Of course, Wight knows that being 7-feet-tall, 338 pounds (which is major shrinkage from his days as a wrestling champion) “limits a lot of your options” — as he put it — in this town.
“It’s tough to convince people [otherwise], especially because Hollywood is more of a money business than pro wrestling,” Wight said. “If they’re going to invest millions of dollars into a project to put this movie out, they’re going to invest in somebody who can put people in seats or are going to [make them want to] buy it or who people are going to buy the downloads [for]. That’s who they are investing in to pull this part off. And it’s not one of those things like, ‘I have a dream!’ They don’t give two craps about your dream. They want to make sure that the investment is good.”
One way for a giant to pay dividends in a way others can’t is by making set dressing look like miniatures.
“I pick up a can of soda, three fingers covers the whole can — you know what I mean?” he continued. “So that as a viewer watching a scene, you’re going to be awed by that, but at the same time, delivering the dialogue, I can change that perception where eventually, the way I interact with my background tends to not be such a big factor. It’s there, but it’s not the only thing they’re seeing, you don’t have to play to it.”
On the big side of the spectrum, Show took lessons from Josh Brolin as Thanos in the “Avengers” movies.
“Thanos I thought was great, because when you’re that big and you’re that powerful, you’re never loud. You don’t growl, you don’t have to because you know how powerful you are,” Wight said. “That’s one of the biggest things for a lot of the stuff I’ve done, ‘Oh, can you growl here?’ I’m like, ‘Yeah, but, I wouldn’t.’ Because when you’re this big, you don’t have to run around. Small guys have to run around and prove how big they are.
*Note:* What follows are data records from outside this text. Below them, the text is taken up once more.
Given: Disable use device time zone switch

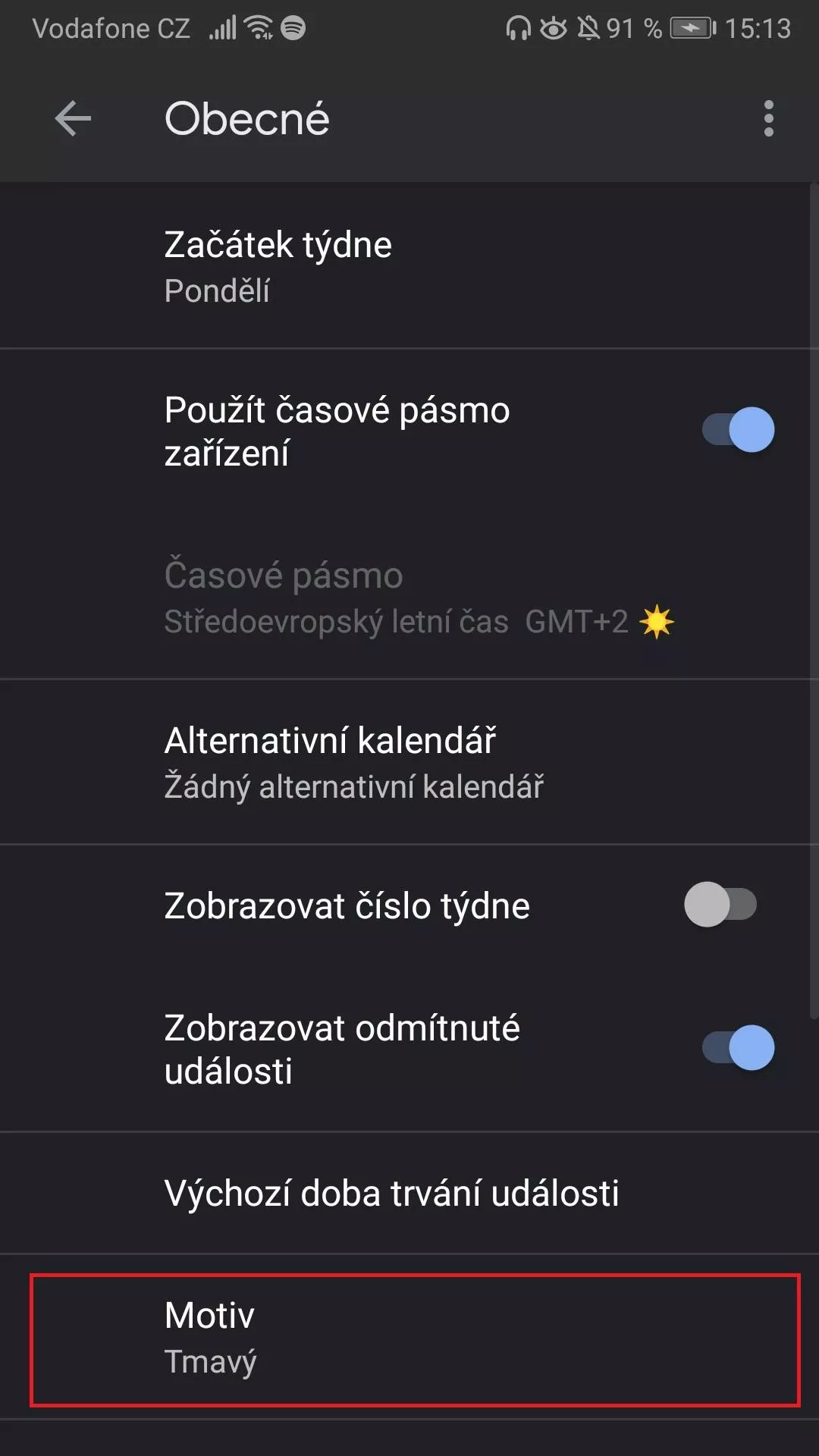Looking at the screenshot, I should pyautogui.click(x=738, y=430).
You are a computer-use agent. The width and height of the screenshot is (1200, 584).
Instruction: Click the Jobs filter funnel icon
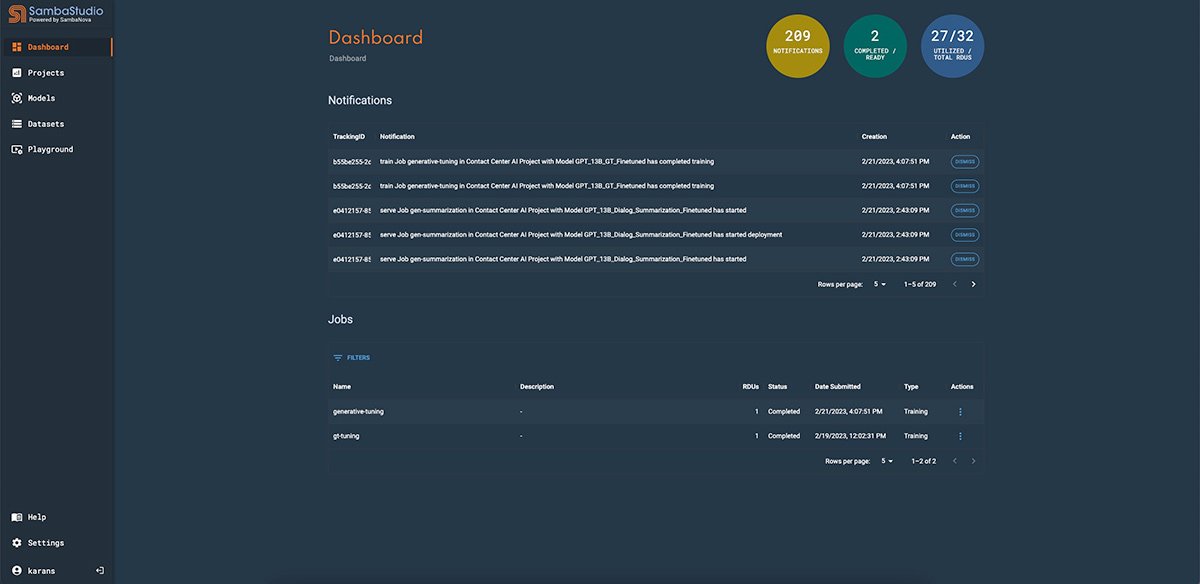[338, 357]
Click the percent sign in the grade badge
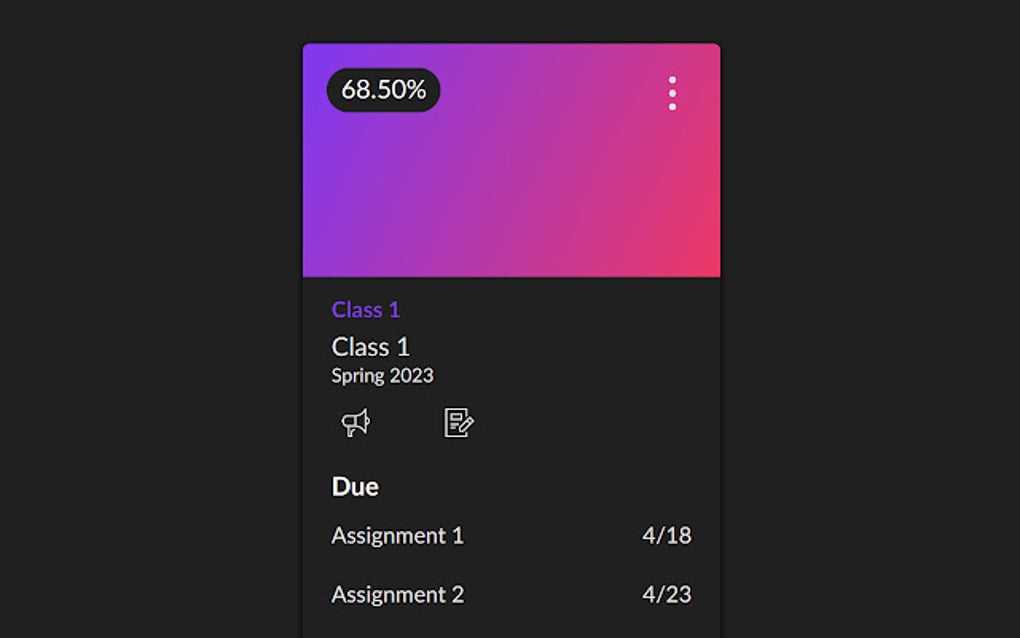1020x638 pixels. (416, 90)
Big guys don’t have to. Trying to keep that authenticity.”
“But I love Josh Brolin’s performance in that Marvel ‘Infinity War’ stuff because I just thought he nailed it right on the head. Because if you’re Thanos, what do you have to stress about?”
(Thanos probably should have stressed about Iron Man figuring out time travel from his lake house.)
Season 1 of “The Big Show Show” is currently streaming on Netflix.